I. INTRODUCCIÓN
La mayoría de los artículos que abordan este tema suelen definir los smart contracts como aquellos contratos que pueden ejecutarse por sí mismos, de forma automatizada y autónoma respecto a las partes. Lo anterior no es una definición, ni muestra sus notas características, ni mucho menos su naturaleza jurídica, así que no sirve de mucho.

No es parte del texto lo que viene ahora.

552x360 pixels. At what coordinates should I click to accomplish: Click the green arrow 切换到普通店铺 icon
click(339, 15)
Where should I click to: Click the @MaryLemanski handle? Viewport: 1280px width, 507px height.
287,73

Los «contratos inteligentes» son secuencias de instrucciones o indicaciones destinadas a ser utilizadas, directa o indirectamente, en un sistema informático para realizar una o varias prestaciones de un contrato (por tanto, programas de ordenador (1) ), con la particularidad de que, una vez activadas, las partes dejan de tener el control de su cumplimiento, que se realizará por sí mismo. Si esto tampoco ayuda —que es posible—, un ejemplo muy simple podría ser un sistema instalado en la nevera de una habitación de hotel que, una vez detecte que el usuario ha retirado un objeto de la misma, ejecute una orden de cobro del precio al cliente, a menos que vuelva a dejarse en su sitio inmediatamente. Pero tampoco estaríamos ahí ante nada novedoso ni revolucionario que justificara el uso de un anglicismo más.

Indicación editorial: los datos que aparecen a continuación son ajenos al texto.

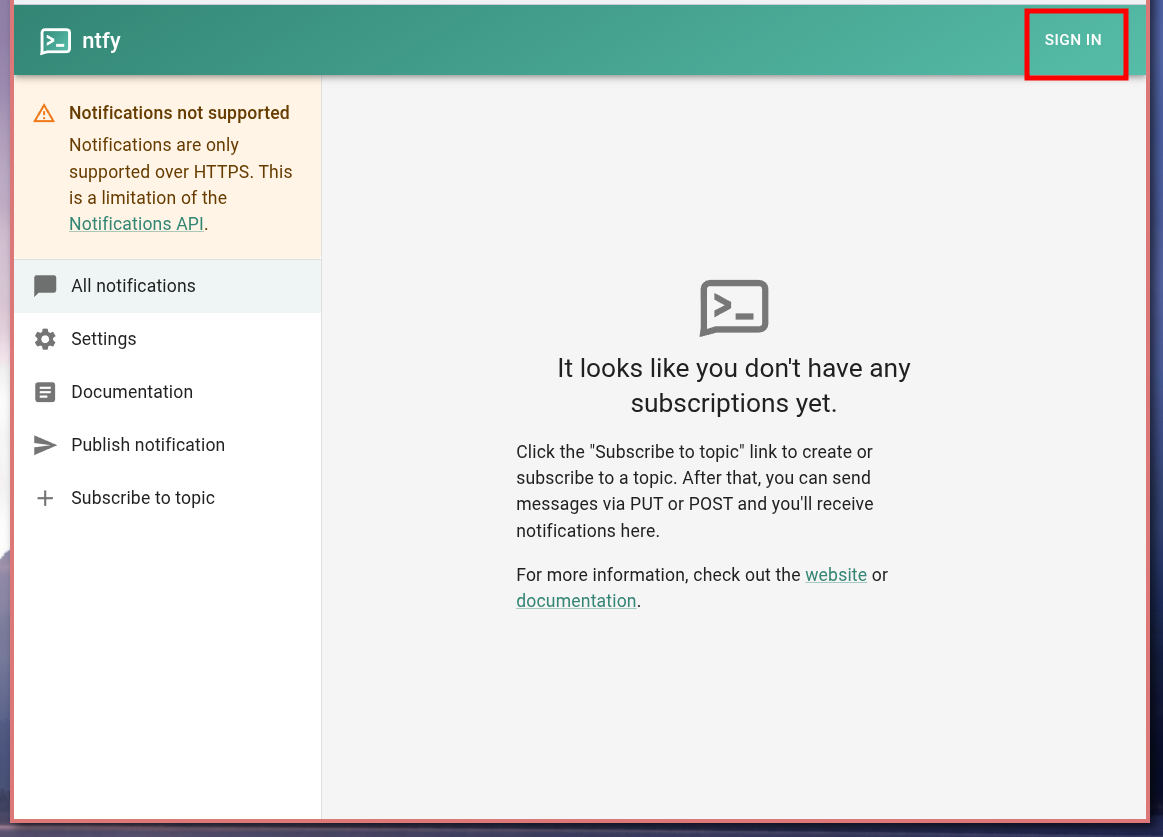The image size is (1163, 837).
Task: Select the All notifications menu label
Action: (133, 286)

El propio desarrollador del concepto, el criptógrafo Nick Szabo (2) , señalaba en 1996 que el propósito que subyace a los contratos inteligentes es articular soluciones técnicas incorporadas a aparatos electrónicos o a programas informáticos que desincentiven el incumplimiento de un contrato. Szabo ponía como ejemplo precursor las máquinas de venta automática, en tanto al cliente no le compensa el esfuerzo y riesgos de romper la máquina cuando por un precio reducido puede obtener el producto deseado. A partir de ahí, extendió ese planteamiento a la «propiedad inteligente», que es la que en sí misma incorpora mecanismos (protocolos, según Szabo) que determinan el alcance de los derechos que ostenta el poseedor de determinadas claves en un determinado momento, de modo que si incumple determinadas condiciones (impago del precio, uso indebido…) se bloquearían o limitarían sus facultades. Las modernas tecnologías de gestión digital de derechos (Digital Rights Management, DRM) que van a asociadas a contenidos en formato digital (música, películas, libros) ya permiten lo anterior pero, en ese momento, un planteamiento que nos llevaría a lo que ahora se llama «Internet de las Cosas» (3) era novedoso.

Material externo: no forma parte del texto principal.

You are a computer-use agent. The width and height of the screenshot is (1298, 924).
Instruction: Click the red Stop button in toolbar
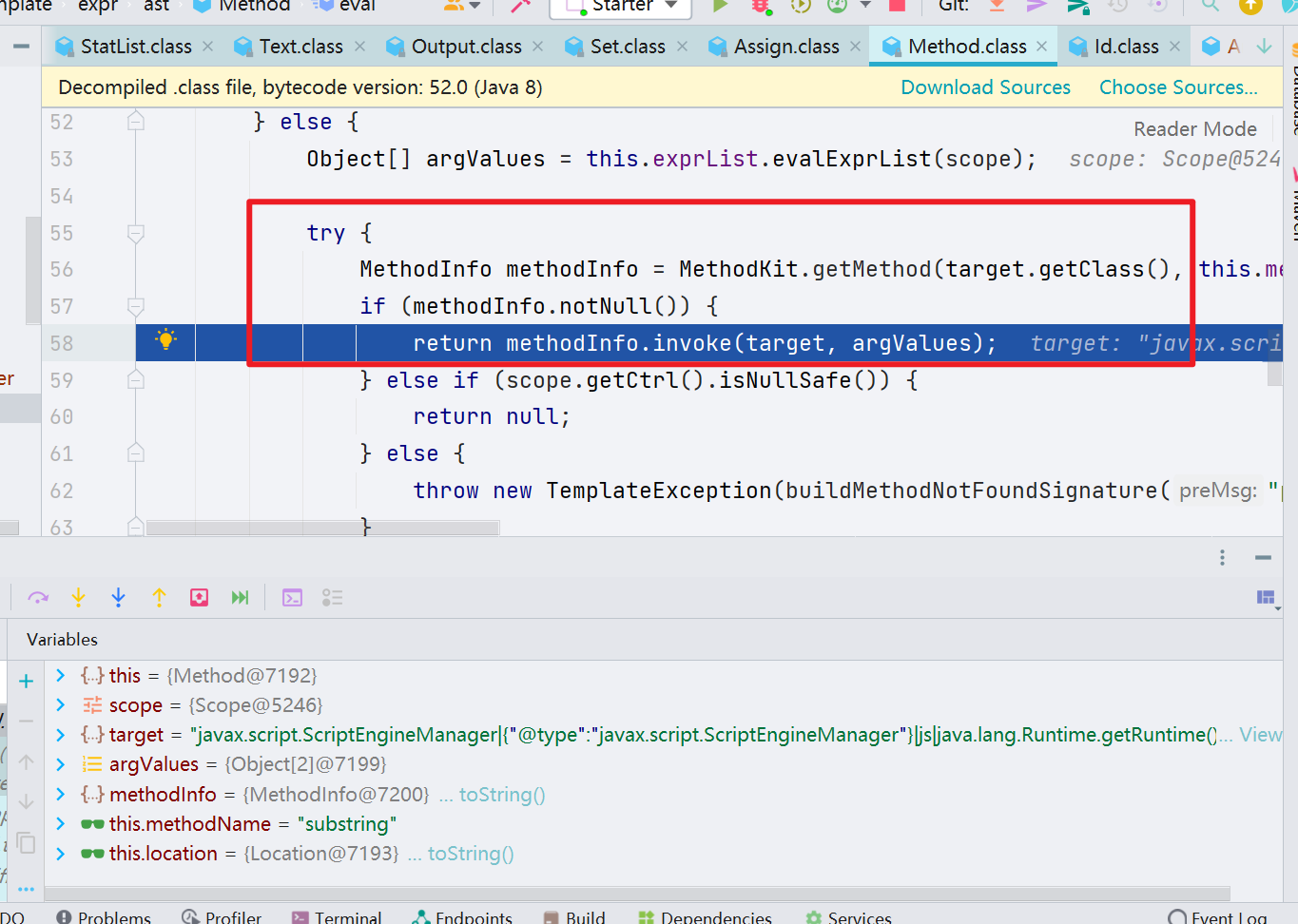(897, 6)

II. APLICACIÓN DE TECNOLOGÍA DE CRIPTOMONEDAS
El atractivo de los smart contracts puede explicarse, en mi opinión, por la innegable curiosidad de todo lo que sugiera «inteligencia artificial». Desde que Jacques de Vaucanson construyera en 1737 El Flautista, el primer autómata reconocido y que encandiló en especial a La Mettrie, a Diderot y a Voltaire, el ser humano ha hecho enormes esfuerzos para que las máquinas hagan su trabajo, o al menos le resulte más fácil. Tampoco los juristas íbamos a ser ajenos a ello.
Pero, en especial, el desarrollo y auge de este tipo de soluciones tiene su razón de ser en la aplicación de lo que se conoce como blockchain, que es parte de la tecnología que hace posible el funcionamiento de «monedas virtuales» como los bitcoin.
El funcionamiento de los bitcoins es complejo pero, básicamente y a los efectos de este artículo, lo que conviene saber es que el sistema en torno a ello permite realizar transacciones de esas «monedas» virtuales por parte de usuarios cuya identificación real no sólo no se verifica sino que normalmente se oculta deliberadamente (4) . Si además el usuario utiliza varios identificadores distintos y se realiza un pago en varias transacciones en distintos momentos, el rastreo de las mismas resulta, en la práctica y actualmente, imposible.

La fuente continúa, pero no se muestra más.